Regional markets opened mixed in Tokyo (-0.3%), Seoul (+0.7%) and Sydney (+0.5%).
STI is sitting at 2,830 support, with next level at 2,800, while topside resistance remains at 2,880.
Stocks to watch:
*GL: FY16 net profit of US$67.6m (+41%) was buttressed by interest cost savings arising from refinancing, while revenue slipped 7% to US$393.9m from reduced hotel revenue as a result of the weaker GBP, as well as lower Bass Strait oil and gas royalty income due to the decline in crude price and weaker AUD/USD. First and final DPS of 2.2¢ maintained. NAV/share at US$0.809.
*Viva Industrial Trust: Secured a leading household name as the latest anchor tenant, which took up 38,000 of white space (for sports and fitness, F&B and family-oriented amenities) at Viva Business Park. This lifts pre-committed leases for white space to over 90%. Final phase of AEI works at the property, which contributed ~30% of the REIT's gross revenue growth in 2Q16, is on track for completion in 4Q16.

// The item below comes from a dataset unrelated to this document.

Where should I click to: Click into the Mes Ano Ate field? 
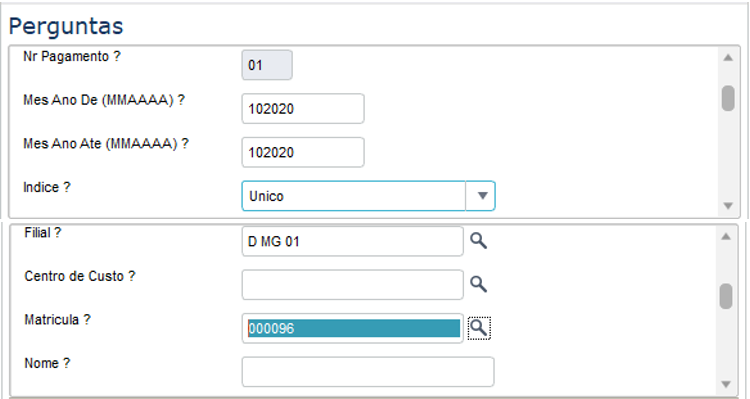[303, 152]
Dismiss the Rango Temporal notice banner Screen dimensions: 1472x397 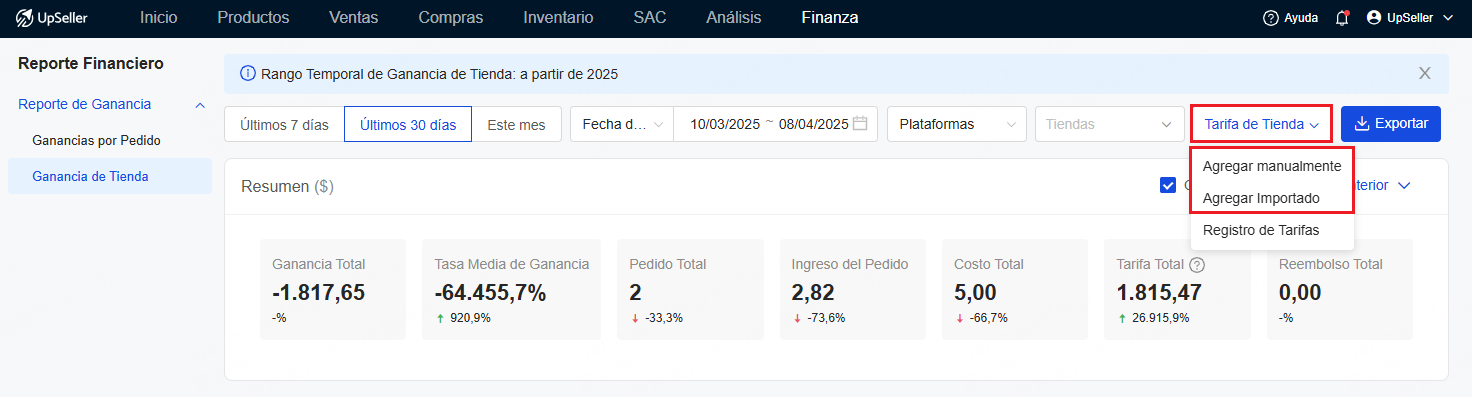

*Yanlord: Moody’s has placed its Ba3 long term rating on the group under review with a possible upgrade within the next 12-18 months. The ratings agency pointed out the group’s good brand name and quality products as support for its healthy gross margins.
*Ausgroup: Following a profit warning, Ausgroup reported a whopping 4QFY16 net loss of A$99.5m (4QFY15: A$0.3m net profit) as it incurred impairment losses of A$75.7m, as well as shut-down costs related to the Singapore fabrication business. While revenue rose 14.1% to A$103.4m from more projects, gross margin shrank to 3.9% from 23% in 4QFY15, reflecting intense price competition in the O&G services industry stemming from the cutback in capex spending. Cash of A$22.1m and debt of A$179.2m pushed net gearing to 3.1x, with $110m notes expiring on 20 Oct. NAV/share collapsed to A$0.069 from $0.326 a year ago.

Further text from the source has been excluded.